Benefit Cosmetics has lost a legal battle to trademark the exclusive use of the term ‘Brow Bar’ in Australia.
Benefit has Brow Bar salons across Australia, yet the chain was established despite the company’s knowledge that Queensland businesses woman Chernai Noonan already owned seven salons called The Brow Bar.
Legal action began in 2009 when Noonan found out that Benefit had begun using the term ‘Brow Bar’ in Australia and immediately filed a trademark application. She contacted Benefit and urged the company to cease its use of the term.
Yet lawyers for Benefit fought the case and the cosmetics giant continued to grow its chain of brow bars across the country despite knowledge of the trademark clash.

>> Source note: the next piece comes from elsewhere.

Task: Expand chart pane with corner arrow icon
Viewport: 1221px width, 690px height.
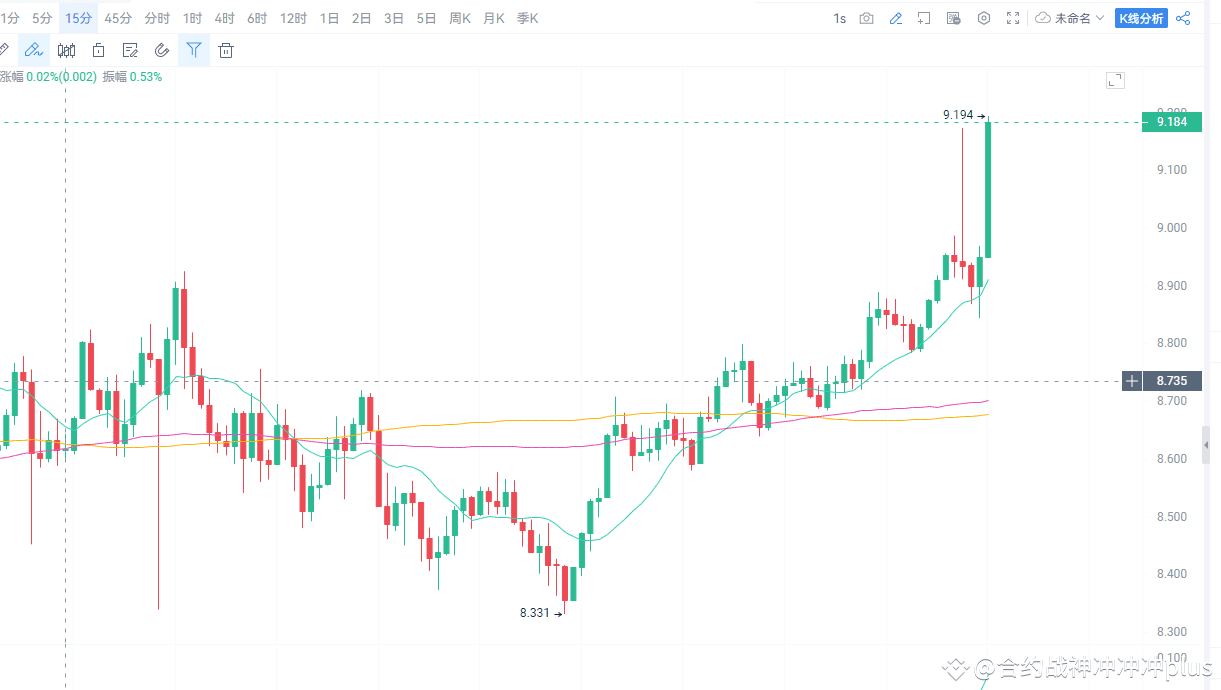Action: (x=1115, y=80)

A hearing on the matter was held at the Australian Trademark Office in February, at which Noonan told the court that customers would often confuse her business, The Brow Bar, with Benefit’s Brow Bar at Myer stores in Western Australia, New South Wales, Australian Capital Territory, Queensland, South Australia and Victoria.
The case has now been ruled in the Noonan’s favour and she has been granted exclusive use of the term, having registered an Australian trademark application prior to Benefit’s efforts to take legal action to protect the term. The court found that Benefit, which operates a global chain of Brow Bars, has only registered the trademark in Mexico and Hong Kong.
Benefit is now appealing the court’s decision.